Like many other things, excellent performance in the data center is all about execution and details. Focus on the details and the big picture will take care of itself, or as Mel Gibson advised his young son in The Patriot, “Aim small, miss small.” What sort of details are we talking about on Infrastructure Friday?
- Not just performing rack inspections, but actually correcting any problems found.
- Not just noting network latency issues, but getting the right people involved to isolate and resolve them.
- Not just checking that critical monitoring systems in the NOC are healthy, but verifying they are actually working by simulating failures.
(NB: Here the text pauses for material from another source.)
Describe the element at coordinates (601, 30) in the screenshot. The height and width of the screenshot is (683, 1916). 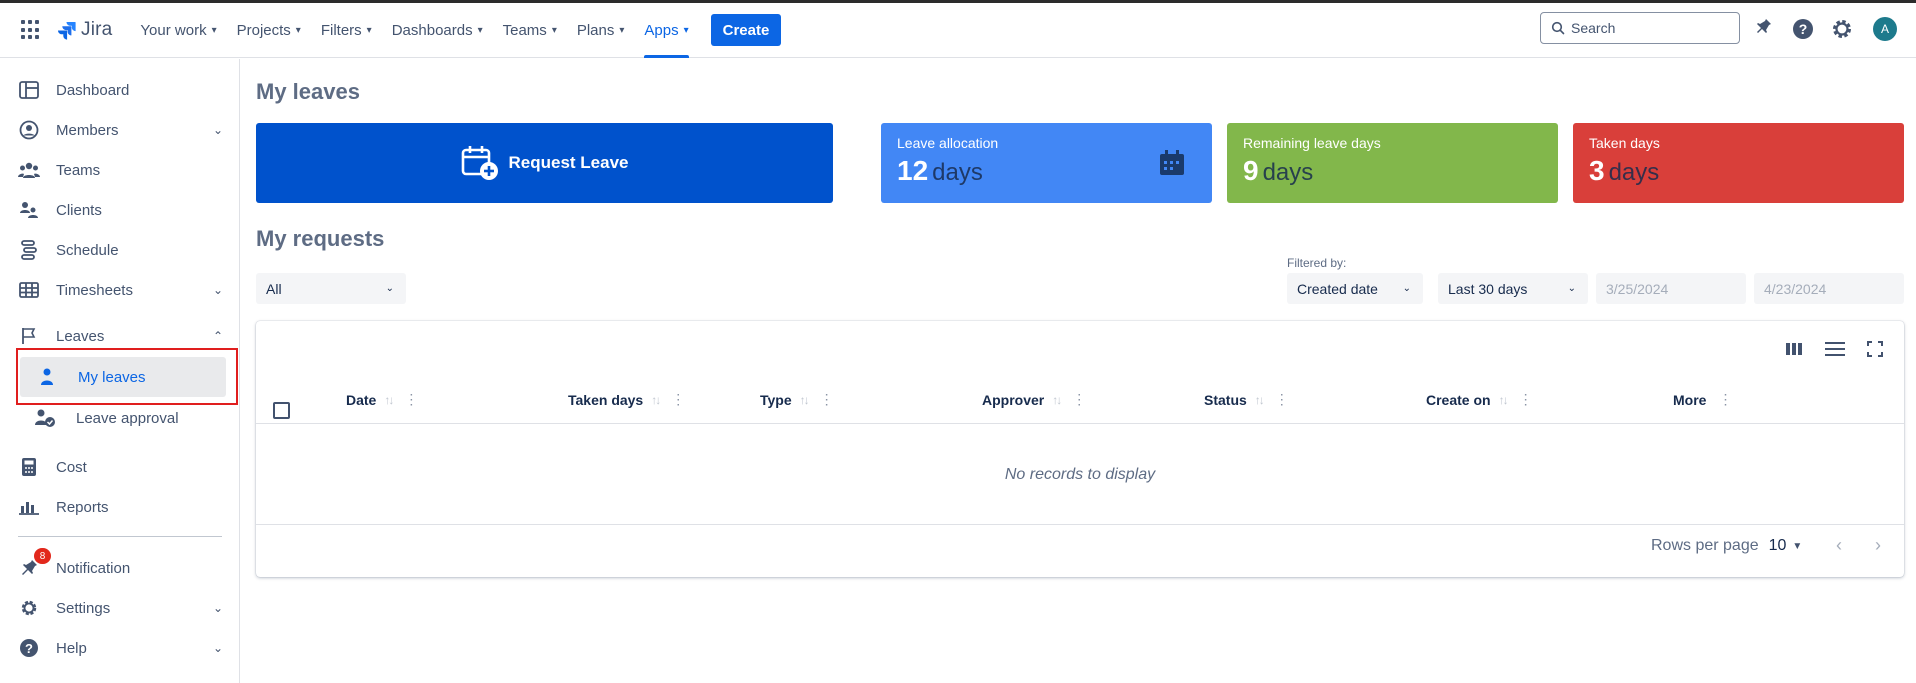
I see `nav-plans: Plans ▾` at that location.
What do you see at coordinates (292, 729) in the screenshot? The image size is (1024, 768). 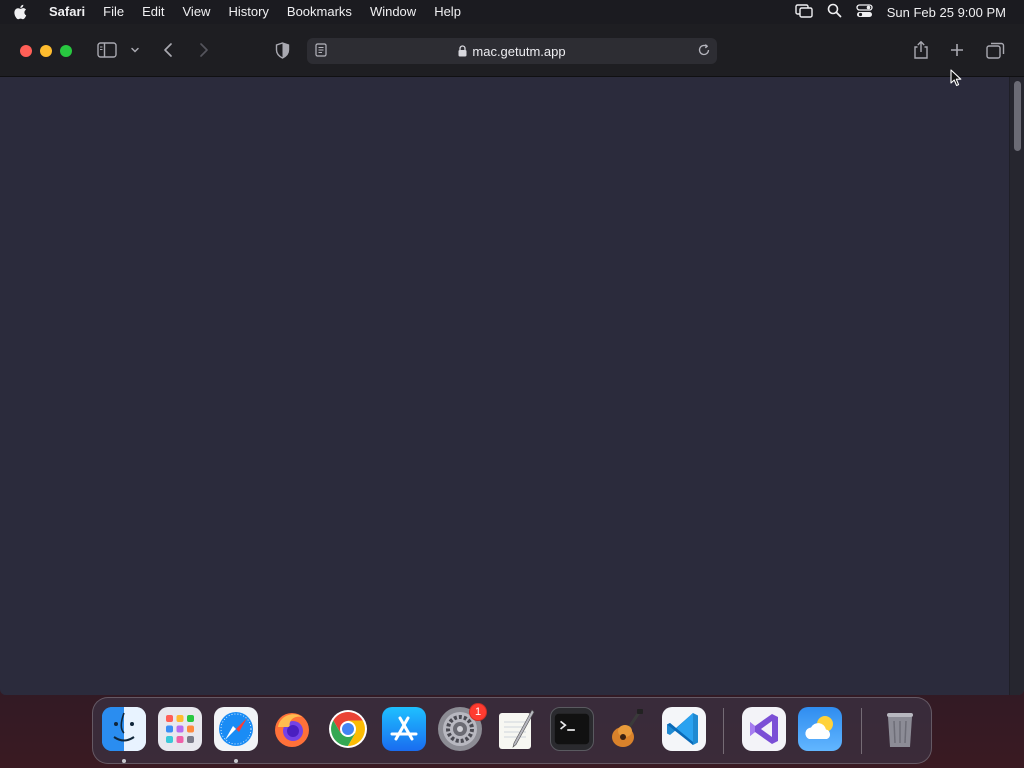 I see `firefox-icon` at bounding box center [292, 729].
- Not just verifying that operational documentation is current and complete, but actually updating it if it’s not.
- Not just checking parts inventories (patch cables, cable management supplies, etc), but placing the orders to replenish supplies.
- Not just validating that data center standards are being followed (equipment mounted for proper air flow, floor tile placement, etc) , but actually correcting violations.
- Not just noting that wire management is shoddy, but actually making it better.
- Not just complaining that critical patch cables aren’t labeled, but actually getting out the label machine and doing the labeling.
- Not just finding hot spots in the electrical system, but scheduling the downtime required to avert a future disaster.
Hopefully the theme is obvious. On Infrastructure Friday, the goal isn’t to grouse about problems, it’s to fix them.
On a happier note, what sort of cool new functionality might we install on Infrastructure Fridays to improve reliability? That’s a shorter list probably not worthy of a set of bullets, but it typically involves installing new or upgraded monitoring capabilities in the NOC, adding additional monitoring instrumentation out on the floor, improving the quality and types of information on the master dashboards, and continuing to implement automated processes to lessen the chance of unplanned downtime. But again the theme is the same: take action.
In the day-to-day blur of activity required to keep a live data center running, the Oughta List of things (we ought to do this, we ought to do that) that would improve reliability grows week by week, but never seem to get done because of the tryanny of the urgent. We find ourselves officially declared Too Busy to work on the Oughta List and before we know it, an outage occurs and the Oughta List suddenly becomes an embarrassing Shoulda List.
Infrastructure Friday is designed to overcome Oughta List inertia. With a “try me” cost of zero, it has pretty good ROI.